Kalau informasi yang ditutup-tutupi hanya soal status kehamilan, ini tidak masalah dalam perkawinan. Karena kebohongannya tidak berkaitan dengan akad pernikahan.

Lain halnya bila pihak keluarga menyembunyikan status iddah atau status perkawinan calon mempelai wanita. Karena perkawinan perempunan yang tengah mengalami masa iddah atau masih dalam status perkawinan dengan seseorang-menurut agama-tidak sah. Hal ini disinggung oleh Imam Al-Ghazali sebagai berikut.

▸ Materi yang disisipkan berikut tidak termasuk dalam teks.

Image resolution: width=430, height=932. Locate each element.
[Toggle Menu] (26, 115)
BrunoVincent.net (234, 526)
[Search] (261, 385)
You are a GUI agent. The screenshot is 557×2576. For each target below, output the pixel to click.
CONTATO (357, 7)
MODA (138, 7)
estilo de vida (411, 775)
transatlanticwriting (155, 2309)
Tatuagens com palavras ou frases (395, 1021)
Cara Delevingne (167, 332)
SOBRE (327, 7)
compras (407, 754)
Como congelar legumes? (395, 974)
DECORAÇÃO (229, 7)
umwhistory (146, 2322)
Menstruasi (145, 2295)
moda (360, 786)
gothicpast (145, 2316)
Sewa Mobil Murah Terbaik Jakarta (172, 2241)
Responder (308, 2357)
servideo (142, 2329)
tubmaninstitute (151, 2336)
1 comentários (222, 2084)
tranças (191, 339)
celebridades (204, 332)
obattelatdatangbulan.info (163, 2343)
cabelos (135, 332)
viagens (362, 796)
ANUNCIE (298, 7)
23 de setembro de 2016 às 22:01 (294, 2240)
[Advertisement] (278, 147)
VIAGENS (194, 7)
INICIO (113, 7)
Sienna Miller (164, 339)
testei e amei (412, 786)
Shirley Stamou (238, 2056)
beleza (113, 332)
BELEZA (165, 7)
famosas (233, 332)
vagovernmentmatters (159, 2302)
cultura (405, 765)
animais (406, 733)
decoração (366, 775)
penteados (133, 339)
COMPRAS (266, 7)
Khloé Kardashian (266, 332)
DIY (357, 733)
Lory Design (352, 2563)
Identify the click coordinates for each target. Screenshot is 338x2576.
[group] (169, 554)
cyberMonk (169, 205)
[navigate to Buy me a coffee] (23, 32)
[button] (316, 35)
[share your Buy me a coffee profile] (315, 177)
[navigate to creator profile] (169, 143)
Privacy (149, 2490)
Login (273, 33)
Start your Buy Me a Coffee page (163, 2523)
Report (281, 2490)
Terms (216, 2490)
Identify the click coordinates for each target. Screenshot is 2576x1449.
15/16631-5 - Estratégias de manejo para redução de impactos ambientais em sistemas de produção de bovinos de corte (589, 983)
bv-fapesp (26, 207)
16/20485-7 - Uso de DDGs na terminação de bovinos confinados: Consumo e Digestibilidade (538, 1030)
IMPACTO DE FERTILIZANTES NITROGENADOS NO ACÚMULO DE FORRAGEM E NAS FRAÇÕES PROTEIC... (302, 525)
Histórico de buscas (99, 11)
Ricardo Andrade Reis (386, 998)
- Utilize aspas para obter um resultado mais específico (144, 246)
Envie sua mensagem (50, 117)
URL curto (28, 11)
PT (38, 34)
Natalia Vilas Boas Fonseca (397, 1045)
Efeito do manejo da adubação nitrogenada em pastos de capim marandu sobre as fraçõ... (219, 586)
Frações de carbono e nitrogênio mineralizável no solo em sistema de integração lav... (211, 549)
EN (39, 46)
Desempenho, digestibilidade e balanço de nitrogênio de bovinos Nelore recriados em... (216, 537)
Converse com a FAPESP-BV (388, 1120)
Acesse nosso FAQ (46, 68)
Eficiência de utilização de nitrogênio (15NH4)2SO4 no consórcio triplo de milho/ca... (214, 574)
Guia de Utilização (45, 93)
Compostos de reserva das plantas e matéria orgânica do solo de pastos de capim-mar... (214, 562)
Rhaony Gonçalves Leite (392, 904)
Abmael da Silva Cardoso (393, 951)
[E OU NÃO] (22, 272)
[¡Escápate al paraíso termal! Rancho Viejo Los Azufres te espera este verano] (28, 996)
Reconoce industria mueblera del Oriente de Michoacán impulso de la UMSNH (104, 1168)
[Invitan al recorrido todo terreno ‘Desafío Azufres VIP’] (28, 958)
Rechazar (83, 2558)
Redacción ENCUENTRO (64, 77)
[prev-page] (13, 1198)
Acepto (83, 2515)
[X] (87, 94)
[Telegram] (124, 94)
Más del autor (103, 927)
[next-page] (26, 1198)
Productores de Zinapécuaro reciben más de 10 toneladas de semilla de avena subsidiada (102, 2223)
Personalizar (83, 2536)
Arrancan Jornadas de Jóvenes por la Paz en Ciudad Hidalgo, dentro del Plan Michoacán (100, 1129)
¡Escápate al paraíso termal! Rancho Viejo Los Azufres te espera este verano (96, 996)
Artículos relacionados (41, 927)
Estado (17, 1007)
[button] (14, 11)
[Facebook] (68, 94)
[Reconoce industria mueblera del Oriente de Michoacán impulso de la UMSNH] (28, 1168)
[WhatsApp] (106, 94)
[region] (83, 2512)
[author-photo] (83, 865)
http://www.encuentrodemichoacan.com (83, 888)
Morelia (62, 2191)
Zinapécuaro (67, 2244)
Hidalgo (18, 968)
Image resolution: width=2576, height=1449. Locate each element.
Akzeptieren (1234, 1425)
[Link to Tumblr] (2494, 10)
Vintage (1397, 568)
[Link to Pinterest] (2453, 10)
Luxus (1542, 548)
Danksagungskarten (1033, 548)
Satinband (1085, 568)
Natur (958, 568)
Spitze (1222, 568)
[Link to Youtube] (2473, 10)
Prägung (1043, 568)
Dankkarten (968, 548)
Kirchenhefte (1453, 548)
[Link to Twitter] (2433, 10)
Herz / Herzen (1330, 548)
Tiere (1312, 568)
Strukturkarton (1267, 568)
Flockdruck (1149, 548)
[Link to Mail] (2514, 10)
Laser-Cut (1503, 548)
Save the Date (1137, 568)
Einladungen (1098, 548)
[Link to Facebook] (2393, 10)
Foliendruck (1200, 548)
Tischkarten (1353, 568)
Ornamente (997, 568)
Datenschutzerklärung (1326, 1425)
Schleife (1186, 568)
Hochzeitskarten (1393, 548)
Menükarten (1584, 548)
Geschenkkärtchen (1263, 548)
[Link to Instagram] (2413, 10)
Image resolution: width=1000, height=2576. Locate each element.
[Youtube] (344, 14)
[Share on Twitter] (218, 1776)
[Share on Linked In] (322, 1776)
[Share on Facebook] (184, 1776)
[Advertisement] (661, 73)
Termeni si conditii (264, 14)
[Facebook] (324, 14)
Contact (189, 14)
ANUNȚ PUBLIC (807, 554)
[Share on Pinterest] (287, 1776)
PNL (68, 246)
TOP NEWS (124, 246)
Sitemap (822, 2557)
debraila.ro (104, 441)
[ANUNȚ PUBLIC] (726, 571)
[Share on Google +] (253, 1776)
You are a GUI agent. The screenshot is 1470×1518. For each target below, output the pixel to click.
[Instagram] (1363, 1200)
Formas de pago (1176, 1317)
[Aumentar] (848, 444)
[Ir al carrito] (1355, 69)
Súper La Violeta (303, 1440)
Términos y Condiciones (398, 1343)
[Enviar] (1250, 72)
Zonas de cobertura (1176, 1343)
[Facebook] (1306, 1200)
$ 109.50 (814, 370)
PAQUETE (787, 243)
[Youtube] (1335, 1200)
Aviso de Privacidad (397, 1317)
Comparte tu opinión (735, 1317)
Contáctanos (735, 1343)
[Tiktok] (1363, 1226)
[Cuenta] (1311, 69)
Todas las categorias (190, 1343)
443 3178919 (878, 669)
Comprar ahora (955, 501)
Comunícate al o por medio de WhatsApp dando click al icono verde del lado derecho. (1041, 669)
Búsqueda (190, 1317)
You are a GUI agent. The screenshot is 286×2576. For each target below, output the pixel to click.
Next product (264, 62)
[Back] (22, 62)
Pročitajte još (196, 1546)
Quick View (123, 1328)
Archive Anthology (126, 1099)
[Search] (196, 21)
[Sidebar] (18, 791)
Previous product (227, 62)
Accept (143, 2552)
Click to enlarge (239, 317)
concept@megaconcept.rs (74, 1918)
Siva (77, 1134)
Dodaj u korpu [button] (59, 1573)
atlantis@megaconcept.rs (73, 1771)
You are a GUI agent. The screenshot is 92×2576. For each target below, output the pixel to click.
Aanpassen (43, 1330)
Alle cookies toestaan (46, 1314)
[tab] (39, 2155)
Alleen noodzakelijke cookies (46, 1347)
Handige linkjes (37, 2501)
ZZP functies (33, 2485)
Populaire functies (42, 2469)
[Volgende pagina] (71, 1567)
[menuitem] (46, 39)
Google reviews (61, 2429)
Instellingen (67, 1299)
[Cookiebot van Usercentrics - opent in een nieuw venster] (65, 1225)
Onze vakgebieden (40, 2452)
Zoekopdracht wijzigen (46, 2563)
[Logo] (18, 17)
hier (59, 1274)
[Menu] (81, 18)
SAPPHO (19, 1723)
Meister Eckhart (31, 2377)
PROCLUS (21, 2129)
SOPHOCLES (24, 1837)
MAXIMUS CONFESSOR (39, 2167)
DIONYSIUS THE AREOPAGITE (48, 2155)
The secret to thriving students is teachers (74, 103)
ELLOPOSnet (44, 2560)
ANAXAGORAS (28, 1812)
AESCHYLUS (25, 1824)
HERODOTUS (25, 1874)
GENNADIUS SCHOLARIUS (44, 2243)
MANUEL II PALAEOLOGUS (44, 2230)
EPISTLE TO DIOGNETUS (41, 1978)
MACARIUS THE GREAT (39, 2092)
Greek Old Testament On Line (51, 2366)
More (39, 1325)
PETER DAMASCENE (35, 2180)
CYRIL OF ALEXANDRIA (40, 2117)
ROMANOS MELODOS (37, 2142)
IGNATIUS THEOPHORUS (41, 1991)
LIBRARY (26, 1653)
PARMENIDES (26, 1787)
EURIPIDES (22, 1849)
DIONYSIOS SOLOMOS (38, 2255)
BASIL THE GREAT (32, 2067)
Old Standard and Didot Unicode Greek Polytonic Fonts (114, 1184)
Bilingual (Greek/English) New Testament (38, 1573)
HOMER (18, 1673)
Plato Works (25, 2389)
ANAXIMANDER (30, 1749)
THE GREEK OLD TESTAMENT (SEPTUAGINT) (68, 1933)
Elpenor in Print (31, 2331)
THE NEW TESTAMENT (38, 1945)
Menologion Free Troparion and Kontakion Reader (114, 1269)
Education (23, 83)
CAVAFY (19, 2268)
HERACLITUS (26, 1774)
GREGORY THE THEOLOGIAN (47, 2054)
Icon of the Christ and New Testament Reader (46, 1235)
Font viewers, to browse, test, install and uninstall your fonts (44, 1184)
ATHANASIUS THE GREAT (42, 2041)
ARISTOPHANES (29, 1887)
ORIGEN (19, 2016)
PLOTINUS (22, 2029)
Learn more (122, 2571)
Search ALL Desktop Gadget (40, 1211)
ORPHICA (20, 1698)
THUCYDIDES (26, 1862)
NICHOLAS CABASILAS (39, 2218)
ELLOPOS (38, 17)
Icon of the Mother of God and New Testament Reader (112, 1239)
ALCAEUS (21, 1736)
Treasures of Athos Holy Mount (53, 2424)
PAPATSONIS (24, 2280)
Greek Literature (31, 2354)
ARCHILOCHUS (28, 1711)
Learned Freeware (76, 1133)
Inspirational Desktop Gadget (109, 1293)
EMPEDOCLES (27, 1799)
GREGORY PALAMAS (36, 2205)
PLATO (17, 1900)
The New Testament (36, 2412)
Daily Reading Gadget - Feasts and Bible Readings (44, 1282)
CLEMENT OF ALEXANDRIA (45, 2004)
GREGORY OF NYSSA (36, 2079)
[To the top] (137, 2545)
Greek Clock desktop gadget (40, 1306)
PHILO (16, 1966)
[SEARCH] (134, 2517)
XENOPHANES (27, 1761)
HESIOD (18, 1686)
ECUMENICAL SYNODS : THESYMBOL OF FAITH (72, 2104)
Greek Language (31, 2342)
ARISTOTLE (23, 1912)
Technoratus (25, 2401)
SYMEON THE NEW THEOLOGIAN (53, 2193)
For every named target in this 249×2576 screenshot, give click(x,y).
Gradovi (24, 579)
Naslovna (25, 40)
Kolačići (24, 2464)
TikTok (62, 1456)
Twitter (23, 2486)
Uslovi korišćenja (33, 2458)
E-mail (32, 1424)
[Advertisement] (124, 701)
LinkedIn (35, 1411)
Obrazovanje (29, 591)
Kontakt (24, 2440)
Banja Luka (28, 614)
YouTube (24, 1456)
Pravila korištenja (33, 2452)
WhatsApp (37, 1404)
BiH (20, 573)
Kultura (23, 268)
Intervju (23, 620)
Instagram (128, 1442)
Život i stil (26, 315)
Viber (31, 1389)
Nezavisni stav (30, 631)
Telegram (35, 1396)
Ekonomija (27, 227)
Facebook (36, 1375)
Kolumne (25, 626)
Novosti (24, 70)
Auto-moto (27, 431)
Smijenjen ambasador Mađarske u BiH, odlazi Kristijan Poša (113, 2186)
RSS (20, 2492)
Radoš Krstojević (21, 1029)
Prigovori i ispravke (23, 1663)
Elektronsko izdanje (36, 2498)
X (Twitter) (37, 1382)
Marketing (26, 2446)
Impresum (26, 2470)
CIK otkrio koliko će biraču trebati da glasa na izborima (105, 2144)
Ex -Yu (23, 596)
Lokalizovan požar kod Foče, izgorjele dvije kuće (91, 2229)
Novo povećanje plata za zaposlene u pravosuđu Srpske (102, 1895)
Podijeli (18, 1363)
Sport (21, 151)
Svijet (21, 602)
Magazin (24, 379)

Artinya, “Rukun kedua nikah adalah calon istri. Ia adalah perempuan yang terlepas dari larangan-larangan (untuk dinikahi) seperti (ia bukan) (1) istri orang lain (2) murtad (3) dalam masa iddah (4) penganut Majusi (5) zindiq (6) ahli kitab setelah Nabi Muhammad saw diutus (7) budak milik orang lain di mana calon suami mampu mengawini perempuan merdeka (8) budak milik calon suami itu sendiri baik separuh atau sepenuhnya dalam kepemilikan (9) salah satu dari mahram (10) calon istri kelima darinya (11) perempuan yang tak lain saudara (kandung, susu, atau bibi) dari istri calon suami (yang ingin poligami) di mana dilarang menghimpun dua perempuan bersaudara dalam satu perkawinan (12) istri talak tiga yang belum dinikahi (harus dijimak) laki-laki lain (13) istri yang dili’an (14) perempuan yang sedang ihram haji atau umrah (15) janda di bawah umur (16) bocah perempuan status yatim (17) salah satu istri Rasulullah saw,” (Lihat Abu Hamid Muhammad Al-Ghazali, Al-Wajiz fi Fiqhil Imamis Syafi‘i, Beirut, Darul Arqam, tahun 1997 M/1418 H, juz II, halaman 10).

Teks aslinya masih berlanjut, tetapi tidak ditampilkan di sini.